TARGETING LSD1 PROMOTES NEUROPROTECTION AND FUNCTIONAL RECOVERY AFTER ISCHEMIC STROKE

Background: Ischemic stroke is a leading cause of adult disability worldwide, resulting in acute neuronal death and long-lasting neurological impairment. Despite advances in acute care, current therapeutic strategies remain limited to early revascularization, and no clinically approved neuroprotective agents are available to mitigate secondary neuronal damage or promote functional recovery. Increasing evidence indicates that epigenetic mechanisms play a central role in post-stroke pathophysiology. Among these, Lysine-Specific Demethylase 1 (LSD1) regulates gene networks critical for neuronal survival, inflammation, and plasticity. Therefore, we hypothesized that targeting LSD1 could represent a promising therapeutic strategy to confer neuroprotection and improve functional outcomes after ischemic stroke.
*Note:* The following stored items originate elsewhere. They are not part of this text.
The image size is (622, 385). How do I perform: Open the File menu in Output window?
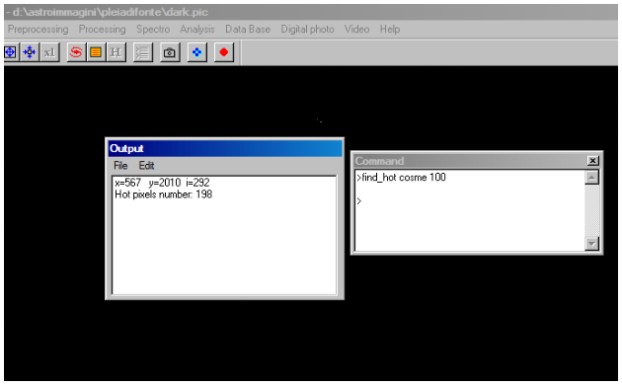(x=121, y=166)
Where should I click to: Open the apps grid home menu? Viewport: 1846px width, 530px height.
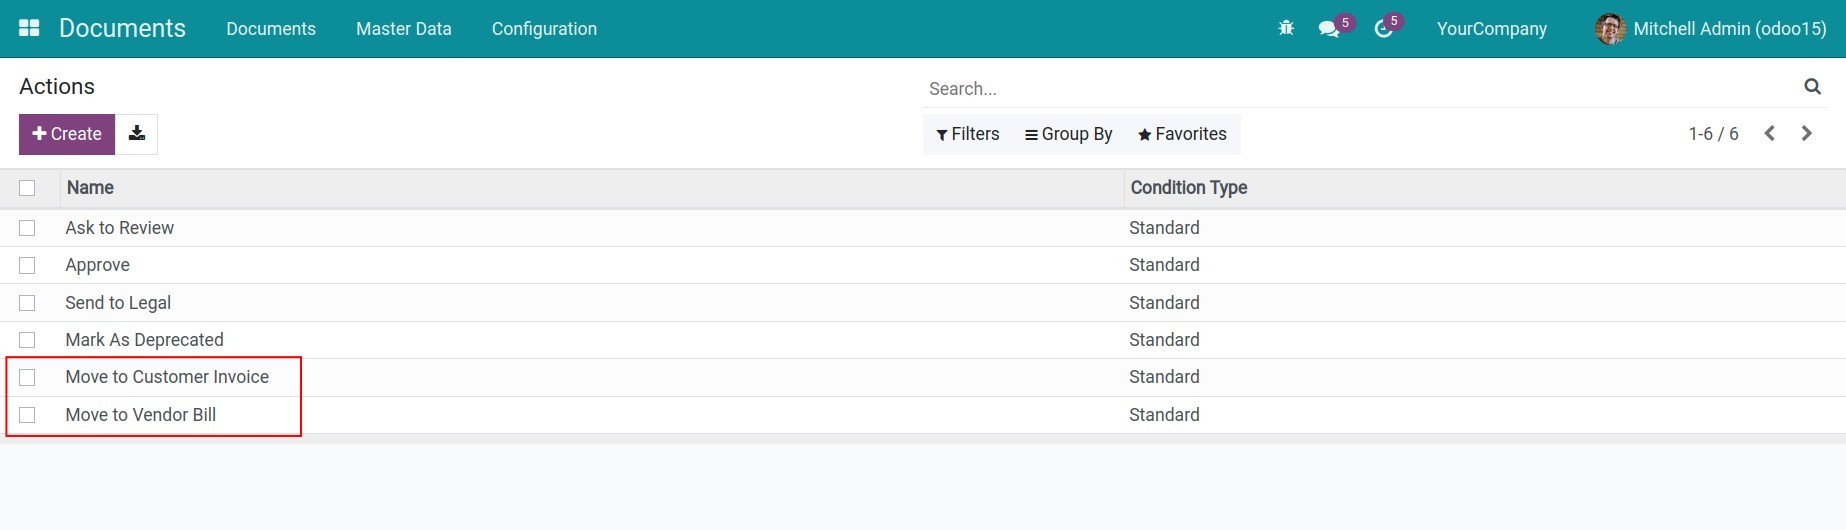click(x=29, y=28)
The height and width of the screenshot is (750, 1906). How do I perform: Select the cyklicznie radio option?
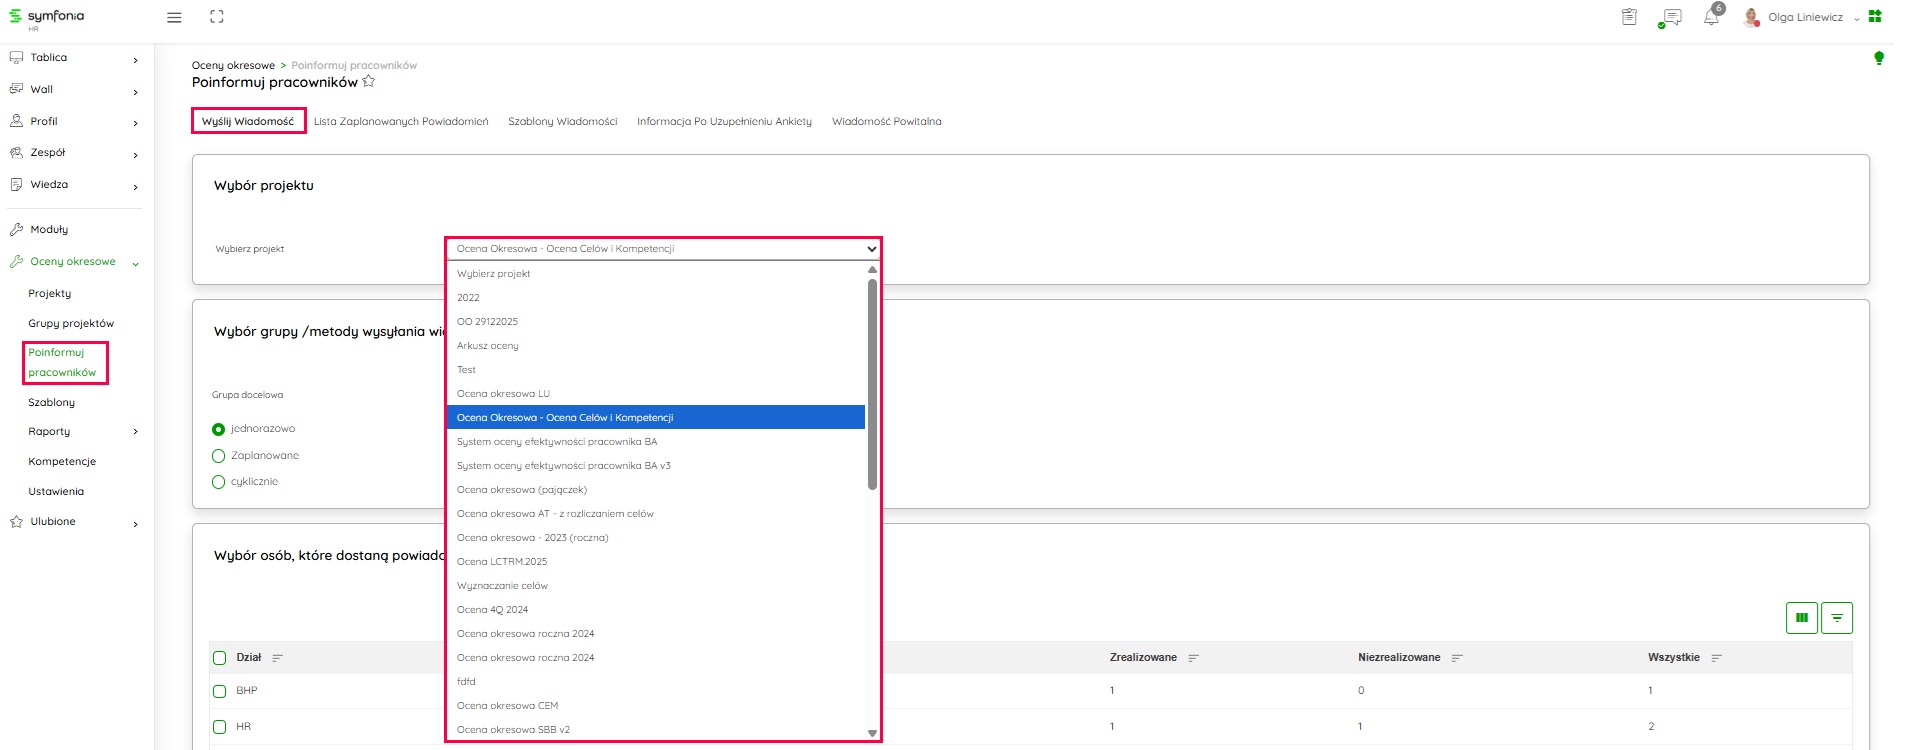219,482
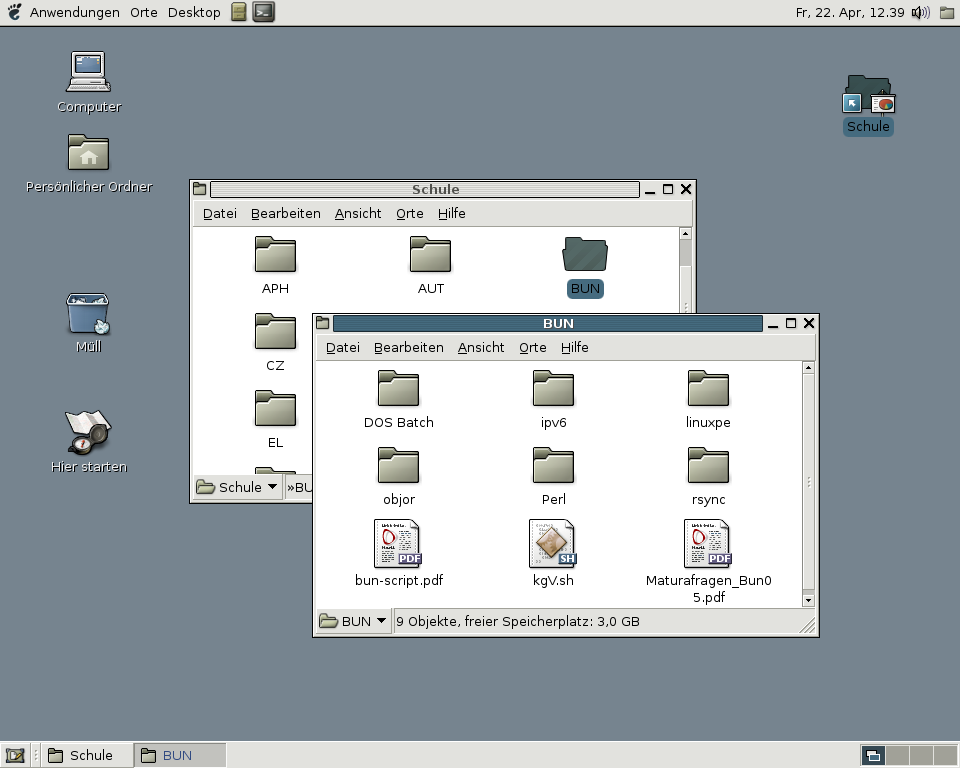Click the BUN window scrollbar down arrow

point(809,599)
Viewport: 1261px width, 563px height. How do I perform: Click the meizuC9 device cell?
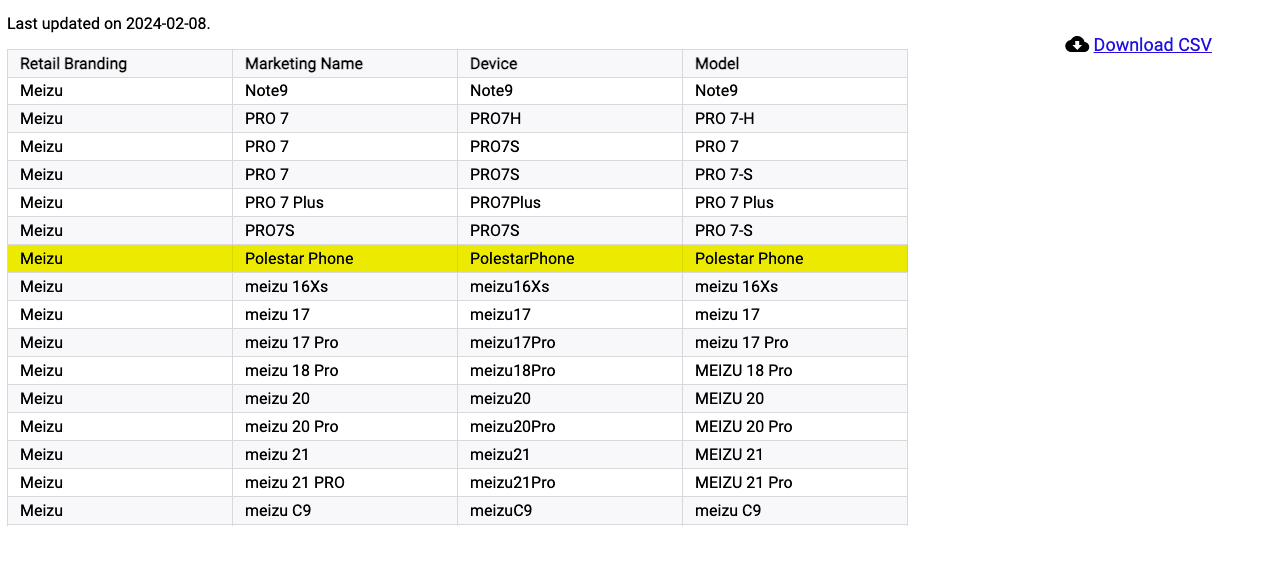click(x=501, y=511)
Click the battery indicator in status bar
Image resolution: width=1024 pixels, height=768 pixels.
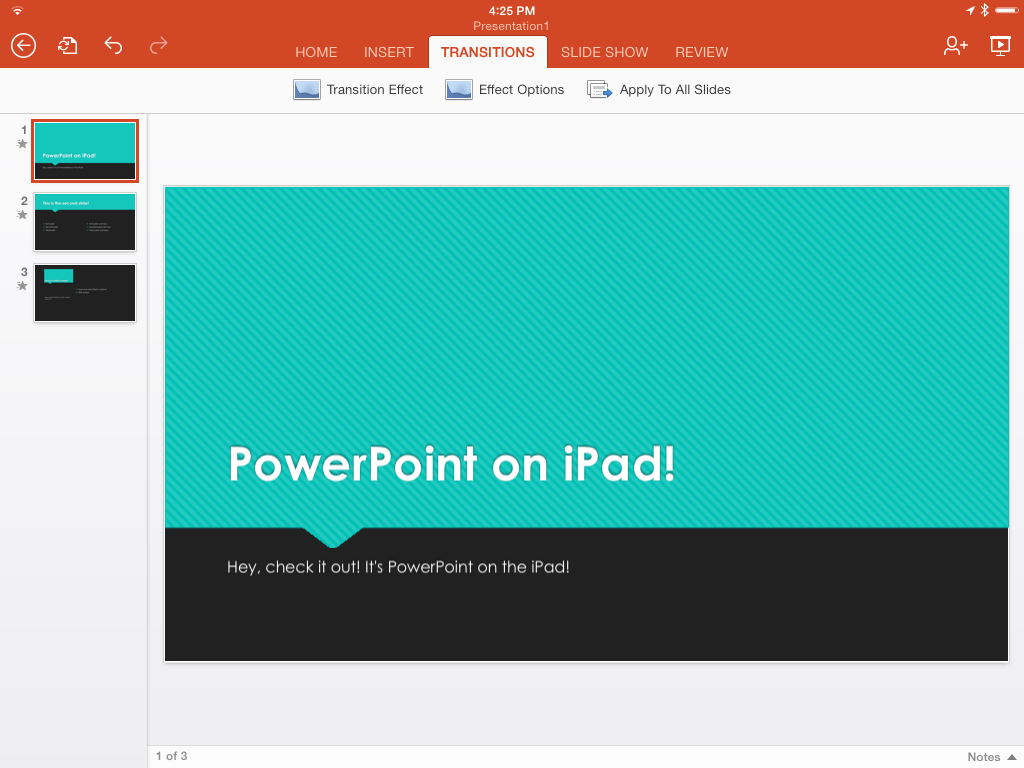coord(1007,9)
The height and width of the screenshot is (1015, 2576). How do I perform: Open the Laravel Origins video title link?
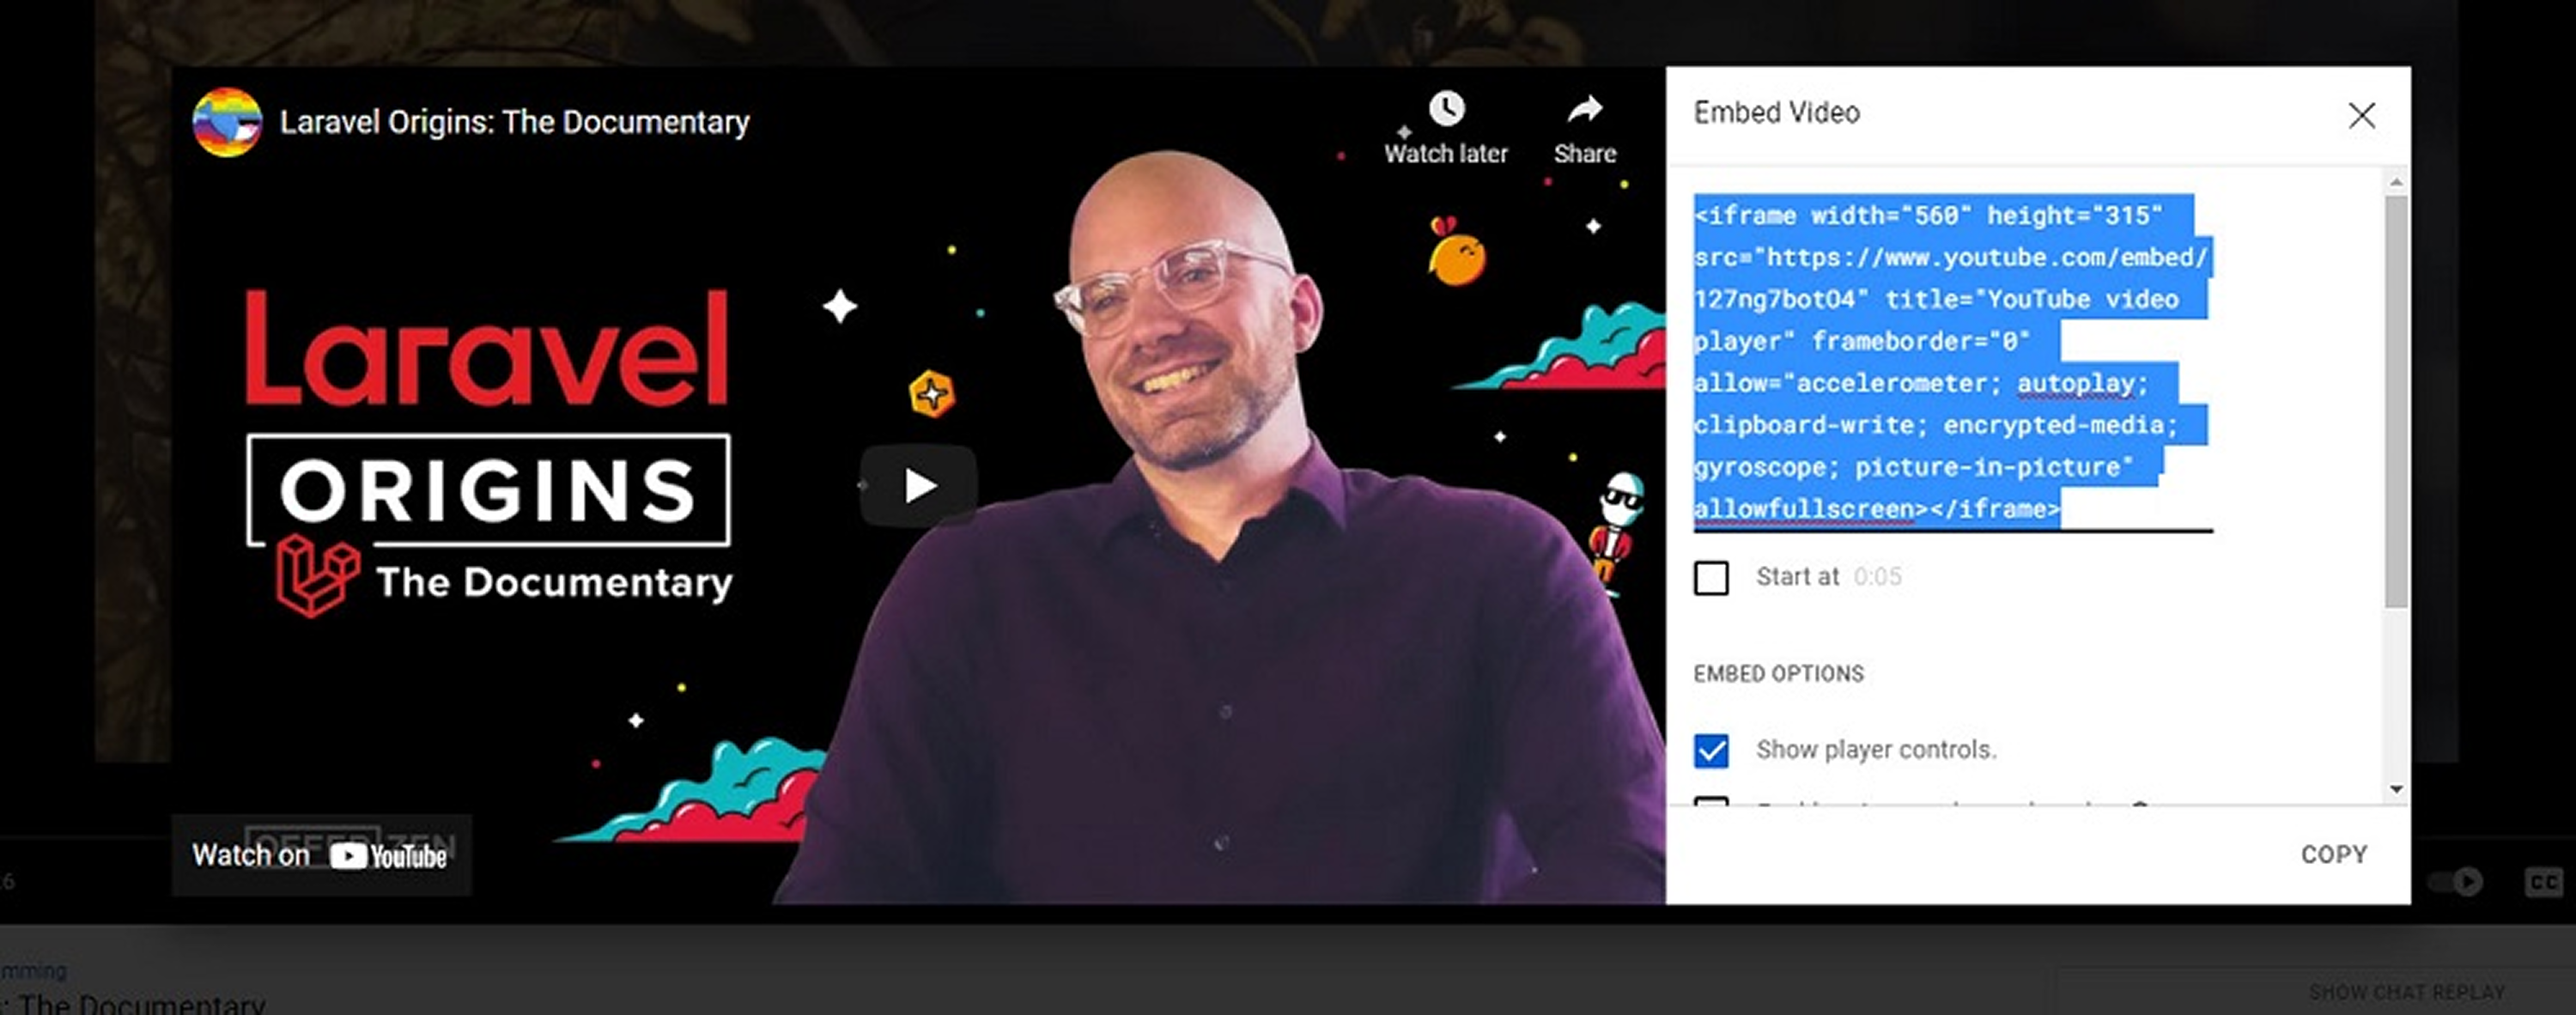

Methods and results: We evaluated the therapeutic potential of RN-1, a selective LSD1 inhibitor, in both vivo and vitro models of ischemic injury. In a mouse photothrombotic stroke model, RN-1 treatment significantly reduced infarct volume at both acute (1 dpo) and chronic (14 dpo) time points, as well as attenuated molecular and cellular hallmarks of secondary injury phase, consistent with sustained neuroprotective effects. Importantly, these neuroprotective effects were accompanied by improved neurological function.Using a primary cortical neuron model of oxygen–glucose deprivation/reperfusion, LSD1 inhibition modulated neuroprotective, apoptotic, and inflammatory gene expression programs. Together, these findings suggest that RN-1 exerts beneficial effects by regulating key pathways involved in neuronal survival and recovery.
Conclusion: Our study supports a central role for LSD1 in the epigenetic regulation of post-ischemic pathophysiology and highlights LSD1 inhibition as a potential therapeutic approach to promote recovery after ischemic stroke.